I finally finished reading this book yesterday at 1.30am after hanging on to it in between the past few months. There were only a couple of chapters left and I felt overwhelmingly compelled to read it till the end. After being swooned by the title initially and how I ‘fought’ my way to obtain one of the last copies that were on sale, I had to finish this book!
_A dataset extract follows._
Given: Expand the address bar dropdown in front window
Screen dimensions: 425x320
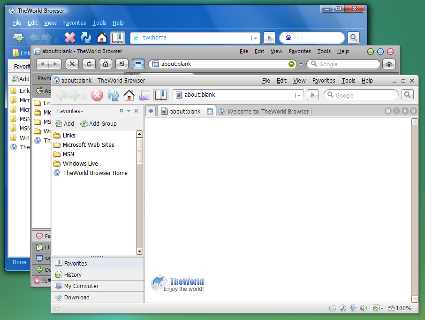Looking at the screenshot, I should click(x=298, y=95).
The story is told in flashbacks by the protagonist, Kathy H. reflecting back to the times when she was a student at Hailsham, a boarding school for unique students right up to the time when she became a carer for organ donors. The plot unfolds rather slowly and the reader is kept guessing all the time. The author sure knows how to tantalise the reader with a dangling carrot. I feel so emotionally manipulated. :P It’s actually quite tiring at times because you know and you don’t quite know what’s happening at the same time. The flashbacks can be quite a tedious read. I kept having these questions running around in my head: Why does these students only have an initial for a surname? Who are these donors and carers they are discussing among themselves all the time? Why are the students encouraged to be artistic? Why are they continuously reminded that they are special? Why are their guardians exceptionally weirder than their charges? All these are revealed along the way and the central plot is only made known almost towards the end of the book.
The only issue that caught my attention was the delicate collision between science and humanity. We, the intellectual higher beings feel it is ok to pursue our personal selfish exploitations at the expense of another person’s loss. That it is ok to violate the laws of nature in the name of love and perfection.
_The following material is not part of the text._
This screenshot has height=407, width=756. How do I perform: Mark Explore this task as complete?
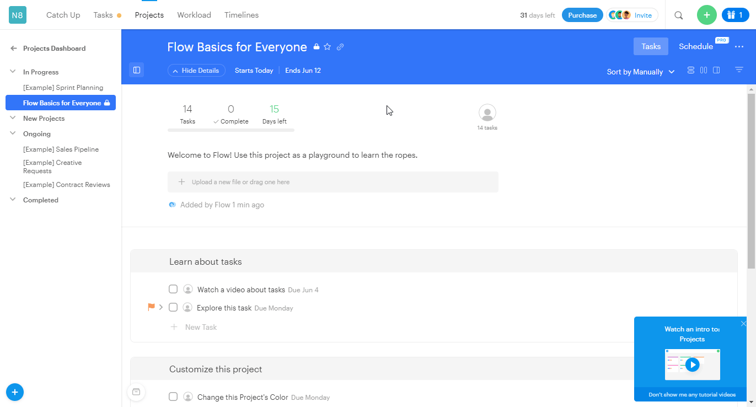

When I watched you dancing that day, I saw something else. I saw a new world coming rapidly. More scientific, efficient, yes. More cures for the old sicknesses. Very good. But a harsh, cruel world. And I saw a little girl, her eyes tightly closed, holding to her a breast the old kind world, one that she knew in her heart could not remain, and she was holding it and pleading, never to let her go. – Madame Poignant read if you have time to kill. I rate it 3 out of 5 stars.